И снова мчит мой непрестижный «Запорожец» по ленинградским улицам. Я обещал Тане, что после работы заеду к Неждановым на Большую Пушкарскую за ее вещами. По правде, мне ужасно этого не хочется. По правде, Игорь мне симпатичен, и я подозреваю, что не столько он виноват в их разрыве, сколько Таня с ее взбрыкиваниями. Но я не знаю, что у них произошло, — мне, как старику Джемсу Форсайту, никто ничего не рассказывает.
Признаться, я весь день ожидал, что ко мне на работу позвонит Таня и скажет: «Папа, не надо ехать за вещами. Я передумала». Это было бы вполне в ее стиле. Но она не позвонила. Только Люся звонила в середине дня — спрашивала, как я себя чувствую.
По понедельникам и четвергам я обычно заезжаю после работы к матери.
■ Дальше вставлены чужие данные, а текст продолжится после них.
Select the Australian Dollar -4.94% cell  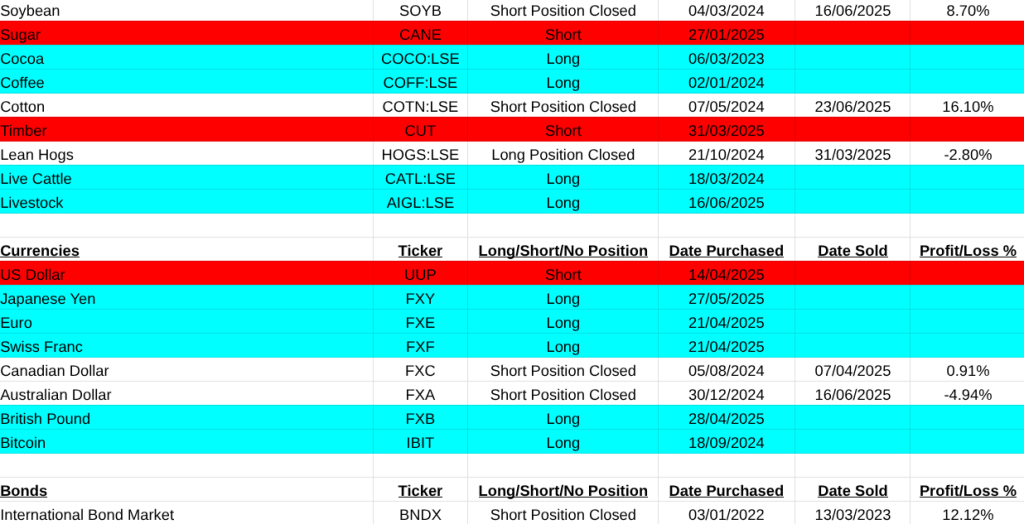967,395
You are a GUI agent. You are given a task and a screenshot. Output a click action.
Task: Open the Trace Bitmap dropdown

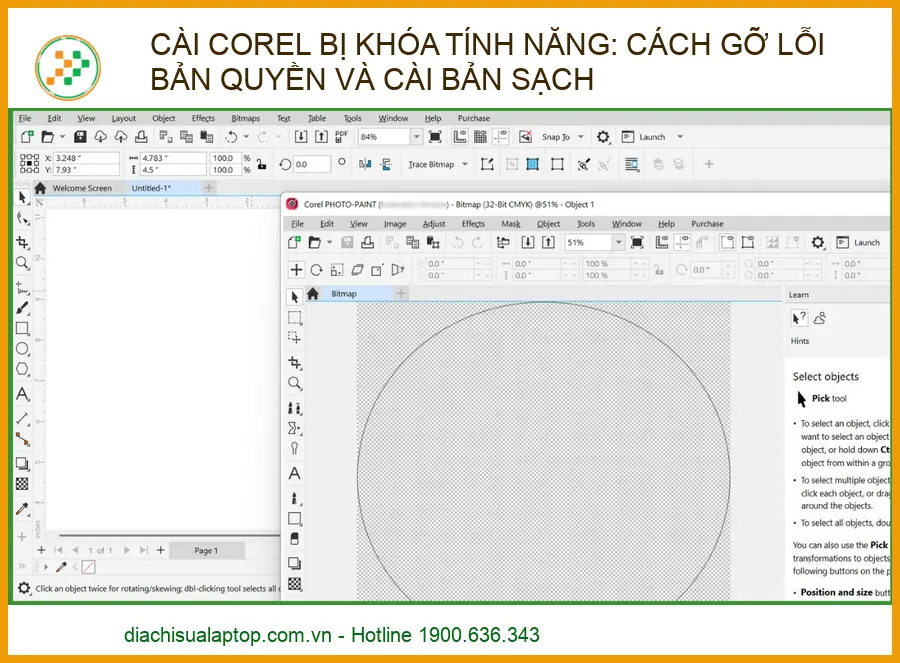(x=465, y=164)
Сегодня понедельник. Рискуя опоздать к условленному времени к Неждановым, я все же даю крюка и еду к матери на улицу Восстания. Ведь она меня сегодня ждет. Конечно, можно было позвонить ей, что не смогу приехать, но, во-первых, мать стала глуховата, плохо понимает по телефону, а во-вторых, что еще хуже, она бы обиделась.
Сильно сдала мама за последние годы. После того как ее покинул Зубов, она еще хорохорилась, делала вид, что ей все нипочем, но я понимал, что эта история ее подломила. Слишком много душевных сил она вложила в Семена, в Сенечку своего.
Впервые Зубов появился, кажется, осенью сорок восьмого. Он носил офицерский китель и широченные галифе и жаждал стать писателем. Не знаю, кто в издательстве направил его к матери, он принес рукопись своих рассказов — и так началась вся эта грустная история. Я тогда служил в Балтийске, в Ленинграде бывал наездами, и первый раз увидел Зубова в пятидесятом — в том году мать решила «соединить свою судьбу с ним», и он переехал к ней. Матери в ту пору было под пятьдесят — лет на пятнадцать больше, чем Зубову. Она стала красить поседевшие за войну волосы, приоделась, ее грузноватая фигура выпрямилась, в глазах появилось былое победоносное выражение. Дымя крепкими папиросами, она часами разговаривала по телефону с авторами, ее по-мужски низкий голос звучал уверенно, непререкаемо, потом она обращала взгляд на Зубова, развалившегося в вольтеровском кресле, и во взгляде ее явственно читались удовлетворение и гордость.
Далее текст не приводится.